Rogers meets up with Weaver to learn more about Eloise, but while he has suspicions about Victoria, Rogers believes Eloise to be innocent. At the same at the hospital, a doctor is looking for a donor to run tests in order to find a match for Lucy, and Henry volunteers. Back at Gothel's lair, Ivy and Victoria find a way to escape as Victoria snagged a pulley and the two escaped. While that was taking place, Rogers visits Eloise, who tries to charm him but is unaware that Anastasia is hiding in the closet. However, when Rogers returned to see Weaver and tells him that Eloise is hiding something, Weaver is convinced that it's tied to a cult.

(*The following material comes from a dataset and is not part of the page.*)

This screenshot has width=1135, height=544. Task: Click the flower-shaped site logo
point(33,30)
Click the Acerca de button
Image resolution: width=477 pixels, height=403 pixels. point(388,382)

Later on at Roni's, the sisters, despite no longer having any magic because of the new curse, believe that they have something better. As Regina points to a stained glass sign with their cursed names on it, she offered to put the sign back up as a way to bond, but Zelena smashed the sign because that's where she hid the amulet. This gives the sisters the chance to save Lucy but Victoria shows up with a gun pointed directly at Regina and is forced to give up the amulet. When Victoria turns over the amulet to Gothel in order to save Lucy, Gothel turned to Anastasia, who then used her magic to make it useful. Unfortunately, the amulet also revealed the person who has to be sacrificed in order to make it happen, and Ivy is the chosen victim. As Gothel prepares to take Ivy's life, even as she blames her mother for how she treated her, Victoria suddenly sacrificed herself by pushing Ivy out and she sacrifices herself. Victoria's action also saved Lucy as she emerges from her coma. As Rogers and Weaver arrives they see Ivy with her deceased mother.

With Lucy back to normal and Henry and Jacinda together again, it appears that the doctor who ran the test and discovered the truth that Henry is Lucy's birth father is poisoned before she could tell him by a mysterious person who also takes the papers so Henry will never find out, and then takes a lock of hair from the doctor.

==Production==
The episode marked the final appearance of series regular Gabrielle Anwar.

==Reception==
===Reviews===
The episode received positive reviews from critics, although they thought that the chemistry was a little soft.

Paul Dailly of TV Fanatic gave it a 3.8 out of 5 stars.

Entertainment Weekly's Justin Kirkland gave it a B+.